> _TASK PROMPT_: Repeat the records word for word, starting at the line that contains "Task: Select the Eyedropper tool" and continuing through the end of the records. Omit the pictures.

—————

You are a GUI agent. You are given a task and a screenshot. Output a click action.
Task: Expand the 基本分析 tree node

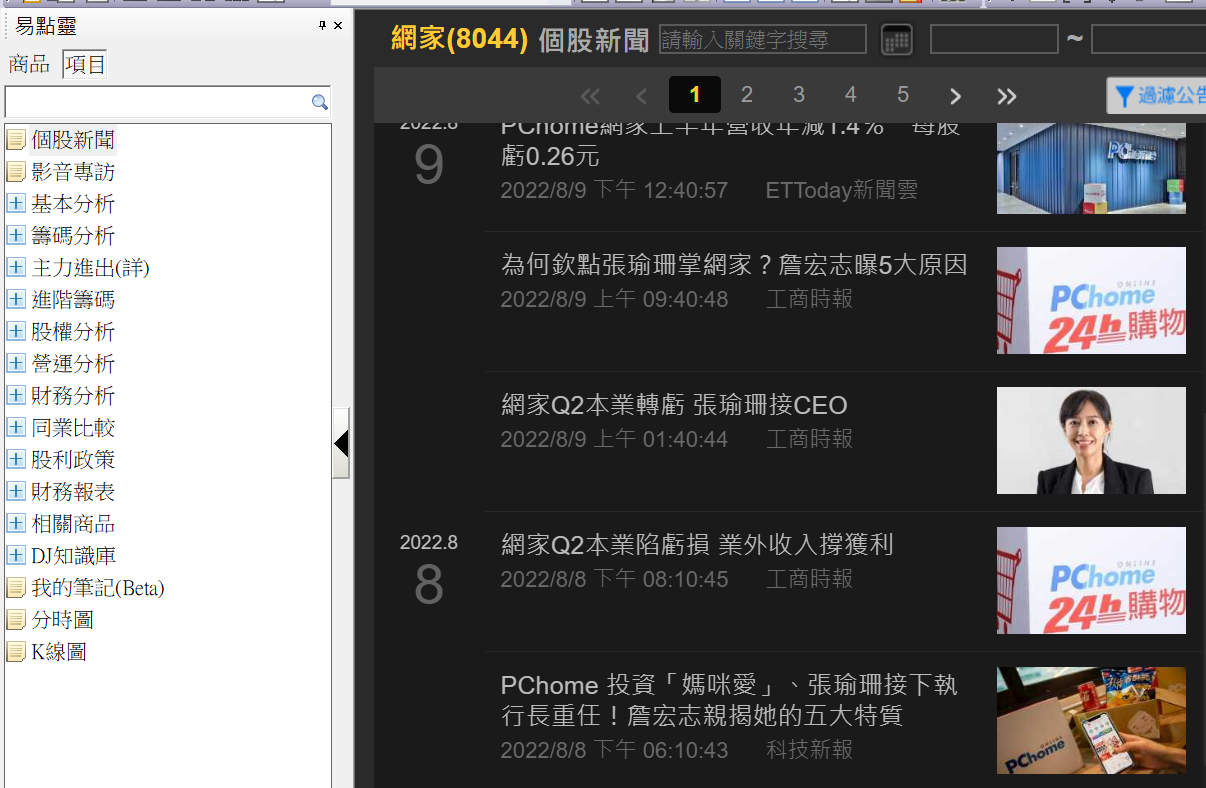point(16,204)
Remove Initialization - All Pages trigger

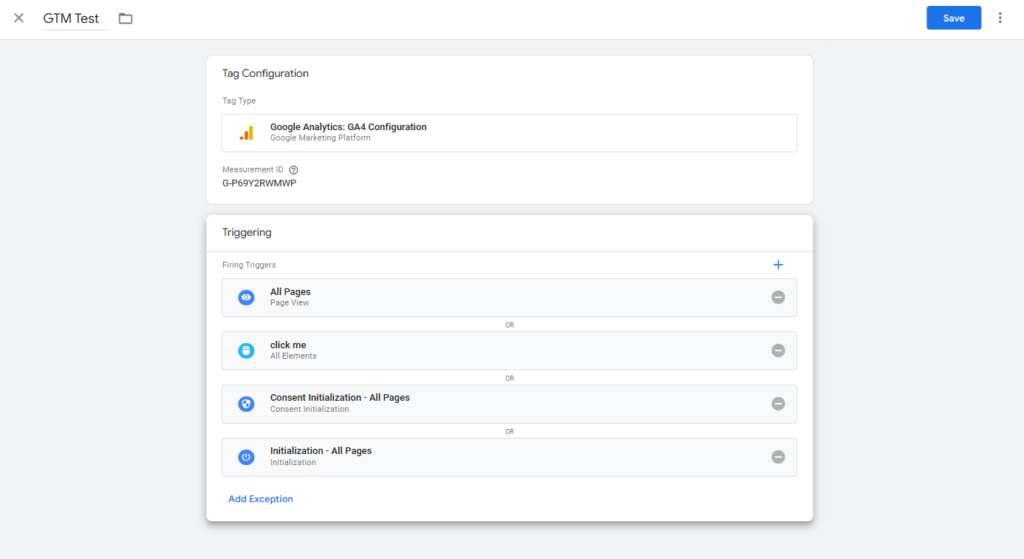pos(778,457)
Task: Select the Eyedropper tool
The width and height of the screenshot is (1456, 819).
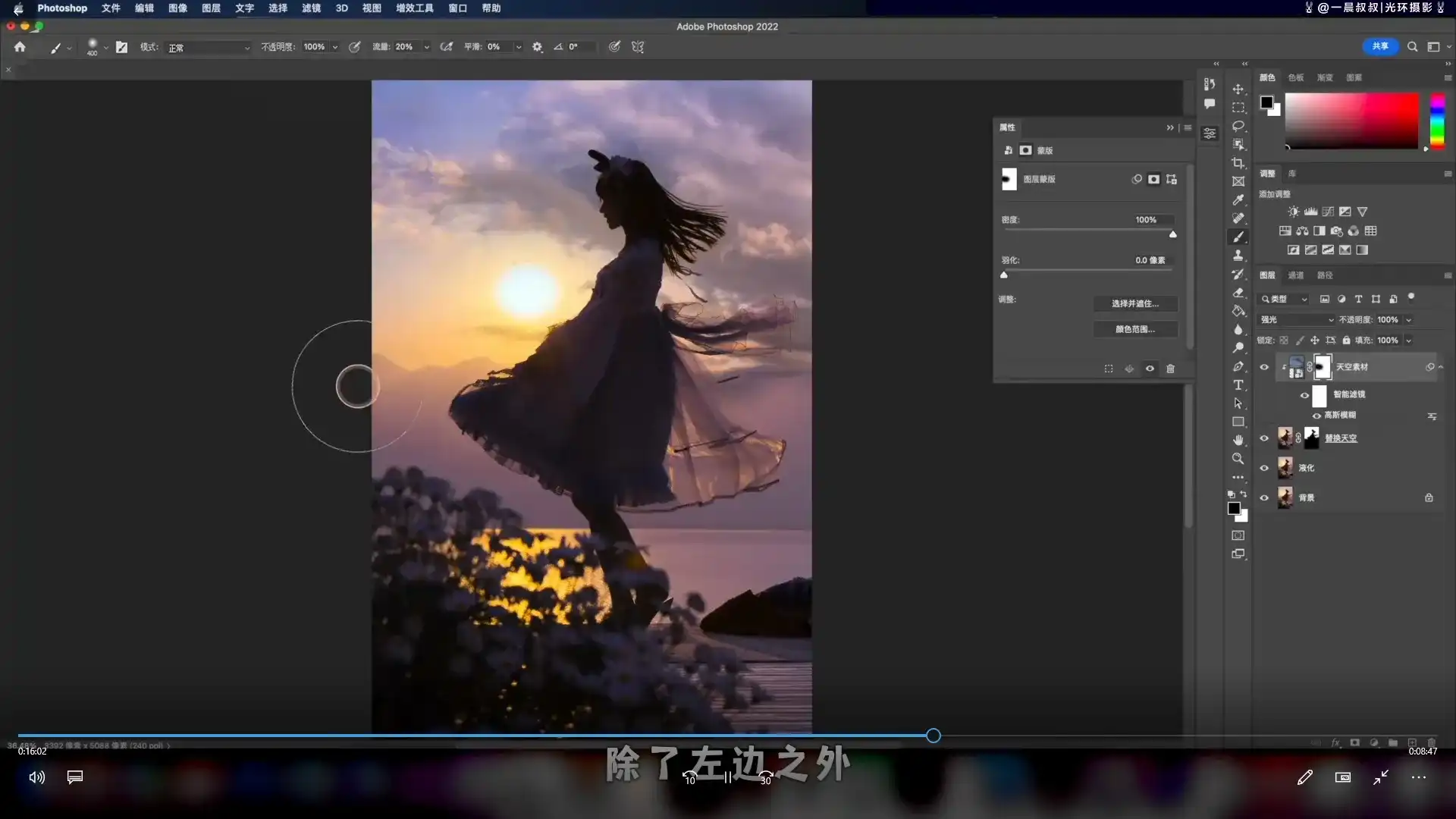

—————

> _RESULT OF THE EXERCISE_:
Task: Select the Eyedropper tool
The width and height of the screenshot is (1456, 819).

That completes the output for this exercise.